Research Shows Transplanting Staghorn Corals Could Help The Species Recover In The Caribbean – National Parks Traveler

Research indicates an aggressive transplanting program might help staghorn corals survive/NOAA

In the watery world of national parks that touch the Caribbean Sea and the Straits of Florida, staghorn corals add some height to reefs. Their outstretched arms rise from the reefs, often mimicking elk or deer antlers to onlookers with some imagination. But since the 1970s more than 95 percent of these distinctive corals have died, and fears that they would vanish were growing. Now, though, research indicates that a vigorous transplanting initiative possibly could help recover the species.

The research is based onreef restoration projects in the Florida Keys National Marine Sanctuary that borders Dry Tortugas National Park.

Staghorn coral can form dense groups called thickets in very shallow water, according to the National Oceanic and Atmospheric Administration. These provide important habitat for other reef animals, especially fish. The coral's range included Dry Tortugas, Virgin Islands National Park, Buck Island Reef National Monument, Everglades National Park, and Biscayne National Park.

Staghorn coral used to be a dominant coral on Caribbean reefs and was so abundant that an entire reef zone is named for it. Beginning in the 1980s, the staghorn coral population declined 97 percent from white band disease. This disease kills the corals tissues. Populations appear to consist mostly of isolated colonies or small groups of colonies compared to the vast thickets once prominent throughout its range, with thickets still a prominent feature at only a handful of known locations. Successful reproduction is very rare, so it is hard for staghorn coral populations to increase. -- NOAA

Today staghorn coral populations are listed as "threatened" under the Endangered Species Act. In 2006, NOAA initiated a recovery plan. A central part of this plan is outplanting, in which corals are cultivated in a protected area before being transplanted to the restoration site.

Marine biologists have been studying staghorn reefs at Dry Tortugas National Park/NOAA

While outplanting efforts have been in place for many years, only recently has enough time passed to analyze their long-term potential. Now, Matthew Ware of Florida State University and colleagues have applied photographic monitoring and in-person measurements to assess 2,419 staghorn coral colonies outplanted to 20 different sites in the Florida Keys between 2007 and 2013 by the Coral Restoration Project.
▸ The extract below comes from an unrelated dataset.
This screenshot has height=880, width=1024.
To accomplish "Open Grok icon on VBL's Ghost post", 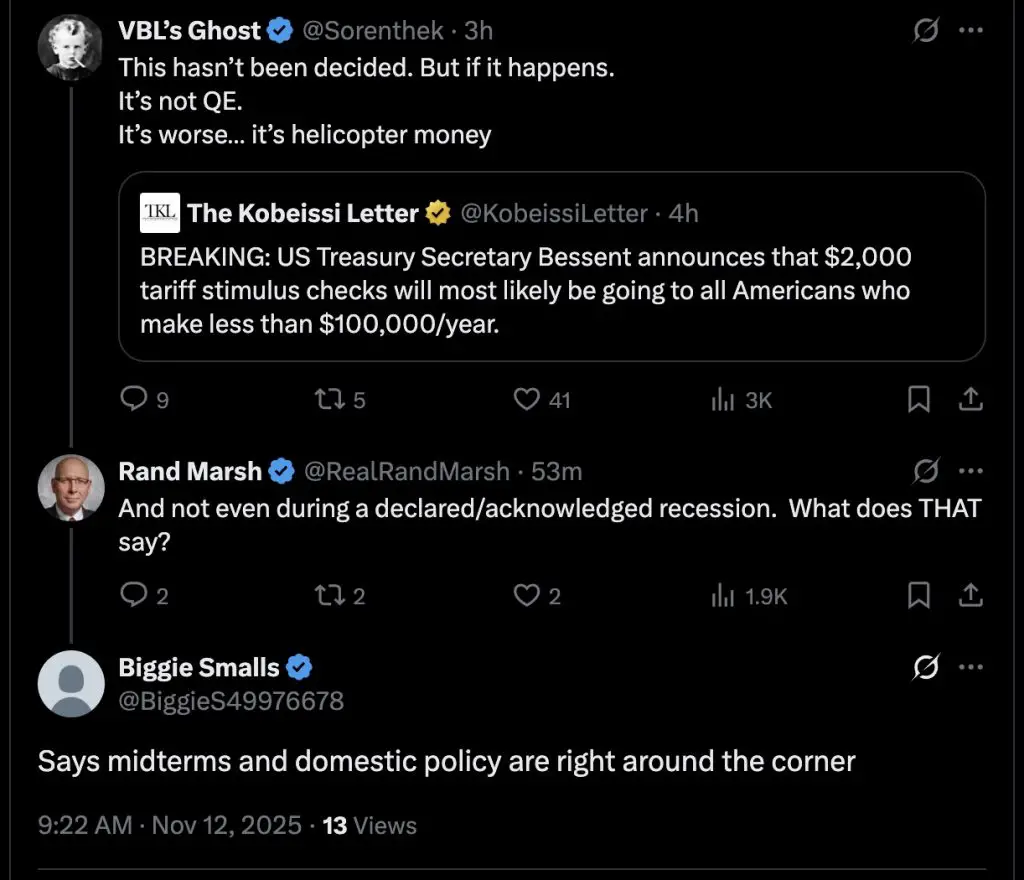I will tap(926, 31).
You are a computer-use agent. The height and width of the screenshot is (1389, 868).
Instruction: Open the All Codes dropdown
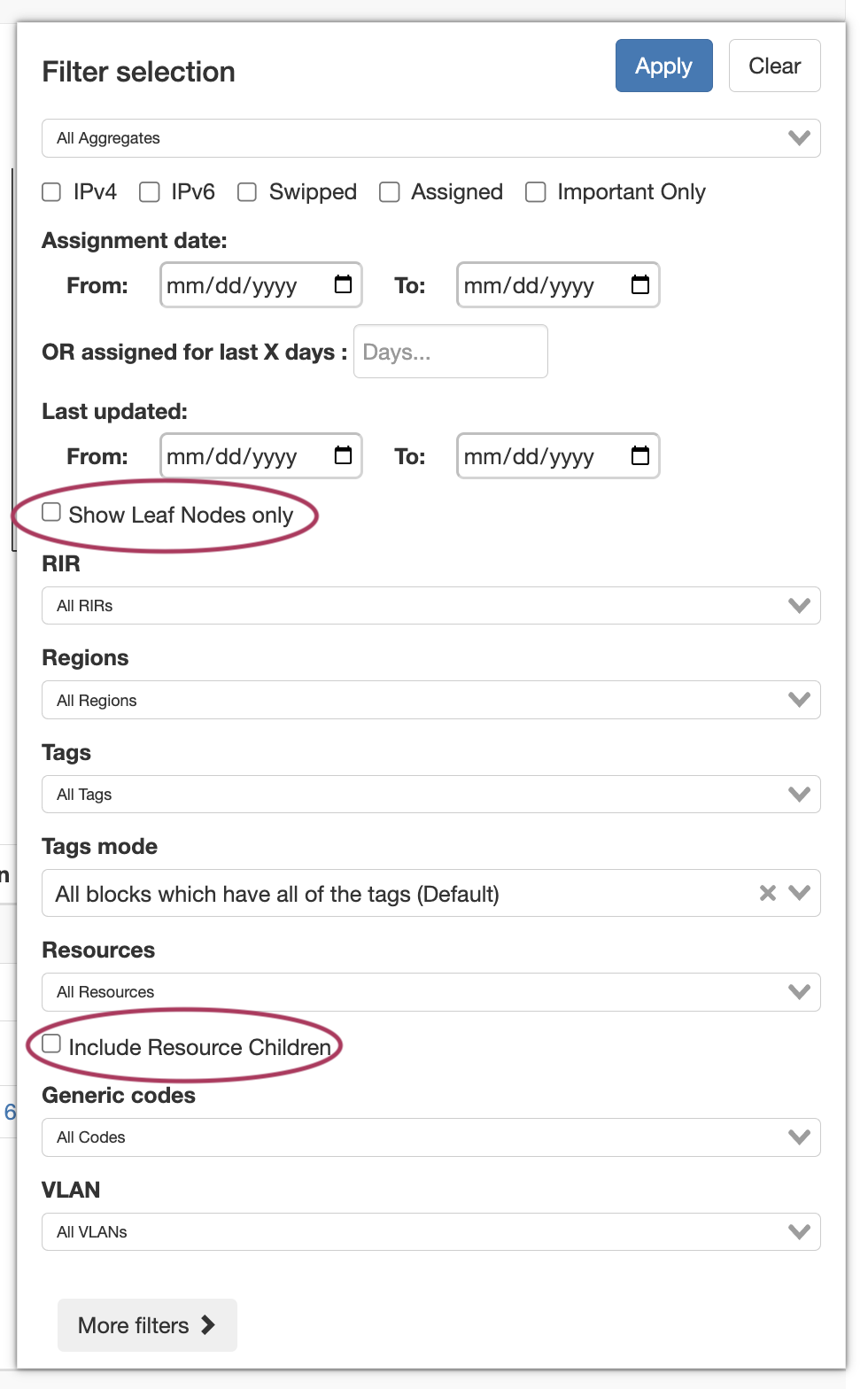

The analysis revealed that survivorship--the percentage of colonies containing living tissue--was high for the first two years after outplanting, but declined in subsequent years. The researchers used statistical modeling to predict future survivorship, finding that 0 to 10 percent of the colonies would survive seven years post-outplanting. This means that large numbers of colonies need to be outplanted to start, so ecologically relevant numbers survive longer-term. Coral growth rates were similar to the wild population.

The authors acknowledge some limitations of their analysis, including a lack of comparison to natural populations at outplant sites, differences in colony numbers and outplant strategies among sites, and low sample sizes for some years.

Still, the findings suggest that outplanting could help restore staghorn coral populations by protecting against local extinction and maintaining genetic diversity in the wild. Meanwhile, the same major stressors that have plagued these corals over the last few decades--disease and bleaching, both related to global warming--remain. The new findings support NOAA conclusions that mitigating these stressors is needed to achieve full, long-term recovery.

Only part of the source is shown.